§ Text extract

SyncTools - Header-Only Concurrency Utilities

A small collection of header-only C++17 helpers - fast queues, a futex-powered mutex, and a couple of object pools.

Features

Header-only - just drop the include/ folder into your project
Zero external dependencies - relies only on the C++ Standard Library
Lock-free queues - bounded MPSC & SPSC implementations for predictable performance
Object pools - fast memory recycling with optional per-thread caches
Futex-based High-Performance Mutex - lightweight spin-then-block design with optional ThreadSanitizer & deadlock checks
Small footprint and comprehensive unit tests
CI builds on GCC and Clang; coverage (~83%) is measured on GCC

Quick Start

Below is a tiny producer -> consumer demo you can paste into main.cpp to make sure everything builds and runs:

#include <iostream>
#include <mutex>
#include <sync_tools/mutex.hpp>
#include <sync_tools/spsc_queue.hpp>
#include <thread>

int main()
{
    // Single-producer / single-consumer queue with 1 Ki elements
    SyncTools::BoundedSPSCQueue<int, 1024> q;
    SyncTools::Mutex print_mutex;  // Just to serialise std::cout

    std::thread producer(
        [&]
        {
            for (int i = 1; i <= 10; ++i)
            {
                q.try_push(i);
            }
            q.stop();  // tell consumer we're done
        });

    std::thread consumer(
        [&]
        {
            while (auto v = q.blocking_pop())
            {
                std::scoped_lock lk(print_mutex);
                std::cout << "got " << *v << '\n';
            }
        });

    producer.join();
    consumer.join();
}

Build & run (Linux / Clang):

clang++ main.cpp -std=c++17 -I/path/to/SyncTools/include -pthread -O3 -o demo
./demo

You should see got 1 … got 10 printed on the console.

Installation

FetchContent (recommended)

Add the library directly from GitHub and let CMake manage include paths:

include(FetchContent)

FetchContent_Declare(
  SyncTools
  GIT_REPOSITORY https://github.com/Kirpatik/SyncTools.git
  GIT_TAG        v1.0.0
)
FetchContent_MakeAvailable(SyncTools)

target_link_libraries(your_target PRIVATE SyncTools::SyncTools)

Submodule / Vendored

git submodule add https://github.com/Kirpatik/SyncTools.git external/SyncTools

Then in your CMakeLists.txt:

add_subdirectory(external/SyncTools)

target_link_libraries(your_target PRIVATE SyncTools::SyncTools)

System-wide install

Build and install once, then find it via find_package:

cmake -S SyncTools -B build -DCMAKE_INSTALL_PREFIX=/usr/local
cmake --build build --target install

find_package(SyncTools REQUIRED)

target_link_libraries(your_target PRIVATE SyncTools::SyncTools)

All options are header-only; linking merely propagates include paths & compile flags.

§ Available data
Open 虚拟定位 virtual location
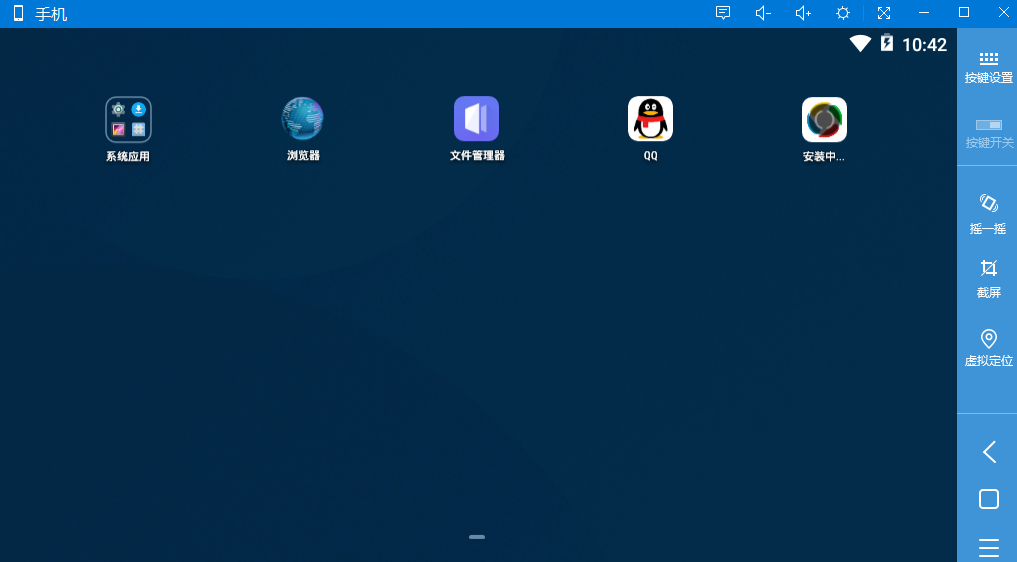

§ Direction
Using the section headings in the SyncTools description, name every installation method it lists. The data play no part in this exercise.

§ The output
- FetchContent (recommended)
- Submodule / Vendored
- System-wide install